### FRAGMENT TEKSTU
______
Wicemarszałek sejmu Magdalena Biejat, która w kwietniu 2024 r. zdobyła świetny wynik w wyborach na prezydenta Warszawy (12,86 proc., blisko 100 tys. głosów), zadeklarowała wraz z pozostałymi działaczkami, iż pozostaje w klubie sejmowym Lewicy. To oznacza, iż chcą one realnie walczyć o lewicowe postulaty tu i teraz, bez czekania na rewolucję, która nie nadejdzie. Ten gest na kilka dni przed kongresem Razem to czerwona kartka dla strategii, którą przyjął Adrian Zandberg – bycia za, a nawet przeciw rządowi Donalda Tuska.
Lewica to najsłabszy podmiot w koalicji, a Zandberg gra, jakby chciał mieć wszystko
Rok po wygranych przez koalicję 15 października wyborach politycy Razem świętowali rocznicę zwycięstwa nad PiS, ale się nie cieszyli. Dało się wyczuć dystans wobec poczynań rządu Tuska, który w oczach Zandberga i towarzyszy nie spełnił oczekiwań wyborców. Lider Razem mówił, iż projekt budżetu jest rozczarowujący i niezgodny z tym, co szeroko rozumiana lewica obiecywała wyborcom. Zapomniał chyba dodać, że lewicowe ugrupowania przystąpiły do rządu koalicyjnego, a w takiej sytuacji czasem trzeba ustąpić. Na dodatek ich pozycja jest nominalnie najsłabsza, bo ich lista zdobyła w 2023 r. mniej głosów niż Koalicji Obywatelskiej oraz Trzeciej Drogi i w związku z tym są trzecim – najsłabszym podmiotem w tym układzie.
Mimo to przez rok funkcjonowania rządu polityczkom i politykom lewicy, którzy znaleźli się w rządzie, udało się zrobić całkiem sporo. Bez ich obecności nie byłoby m.in. renty wdowiej, zabezpieczenia środków dla samorządów na budowę tanich mieszkań na wynajem, programu „Aktywny rodzic”, którego twarzą jest najjaśniejsza gwiazda lewicy w rządzie, czyli Agnieszka Dziemianowicz-Bak, minister pracy, rodziny i polityki społecznej. Lewica miała także udział w podwyżce dla pracowników socjalnych, odblokowaniu w Unii Europejskiej środków z KPO i wielu innych.
______
### POLECENIA DO ĆWICZENIA
**a)** Sprawdź, czy te stwierdzenia zgadzają się z fragmentem tekstu: (i) Magdalena Biejat zdobyła w wyborach na prezydenta Warszawy 12,86 proc. głosów; (ii) lista lewicy zdobyła w 2023 r. więcej głosów niż Trzecia Droga; (iii) twarzą programu „Aktywny rodzic” jest Agnieszka Dziemianowicz-Bak. Przy każdym odpowiedz tak lub nie i dosłownie przytocz słowa, które o tym przesądzają.
**b)** Przepisz dokładnie część fragmentu tekstu między słowami „Mimo to przez” a „i wielu innych.”, łącznie z tymi słowami.
Opieraj się wyłącznie na fragmencie tekstu.

### DOSTARCZONY MATERIAŁ
______
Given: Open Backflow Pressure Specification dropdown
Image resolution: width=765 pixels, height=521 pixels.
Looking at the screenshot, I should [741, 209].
______
### ODPOWIEDZI DO ĆWICZENIA
**a)**
(i) Tak: „12,86 proc., blisko 100 tys. głosów”
(ii) Nie: „ich lista zdobyła w 2023 r. mniej głosów niż Koalicji Obywatelskiej oraz Trzeciej Drogi”
(iii) Tak: „którego twarzą jest najjaśniejsza gwiazda lewicy w rządzie, czyli Agnieszka Dziemianowicz-Bak”

**b)**
Mimo to przez rok funkcjonowania rządu polityczkom i politykom lewicy, którzy znaleźli się w rządzie, udało się zrobić całkiem sporo. Bez ich obecności nie byłoby m.in. renty wdowiej, zabezpieczenia środków dla samorządów na budowę tanich mieszkań na wynajem, programu „Aktywny rodzic”, którego twarzą jest najjaśniejsza gwiazda lewicy w rządzie, czyli Agnieszka Dziemianowicz-Bak, minister pracy, rodziny i polityki społecznej. Lewica miała także udział w podwyżce dla pracowników socjalnych, odblokowaniu w Unii Europejskiej środków z KPO i wielu innych.